Newcomers will often also find that the regulars have booked themselves two or three dancing partners in advance. These habits may have come from an eagerness to dance, but the unfriendly message to newcomers is quite different. With the formation of long contra lines, a single dance may last 20 or 30 minutes which adds to the time pressure of finding a dance partner. It's a long wait until the next dance. With these concerns people don't take time to talk and socialize except during the break. This is a far cry from the enthusiastic community spirit and relaxed atmosphere of dances 10 years ago.

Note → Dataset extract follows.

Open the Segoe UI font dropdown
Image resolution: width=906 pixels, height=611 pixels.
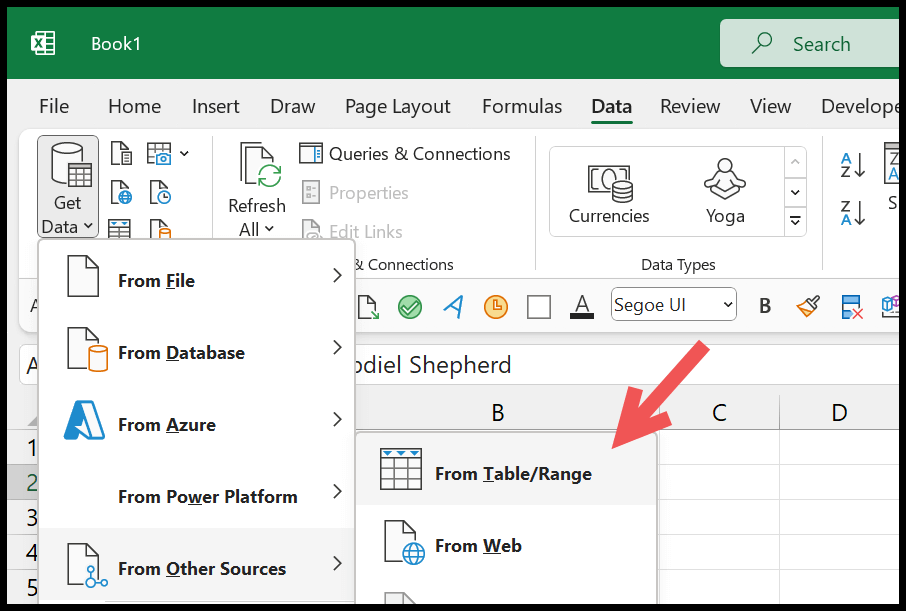pos(673,306)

So why are so many people into contra dancing these days? Some like the exercise and physical challenge. They love it when the music is slightly too fast for the figures and they have to run to keep up. They charge down the hall and back, losing all sense of the timing of the music and the grace of contra dancing. Other people come to dances to socialize. It's a good, safe alternative to singles bars. In a long contra line, you get to dance with huge numbers of people without fear of commitment, due to the brevity of the interactions. Many dancers use swings as an opportunity to flirt safely, though not subtly. These superficial looks can be confusing or distressing, especially to newcomers. Notice that very few couples attend dances. I hope some people still come out to dance because they actually love old-time music, though I'm afraid that they're a minority these days. The folk music boom is over and most contra dancers could care less about traditional music or the traditions of the dance.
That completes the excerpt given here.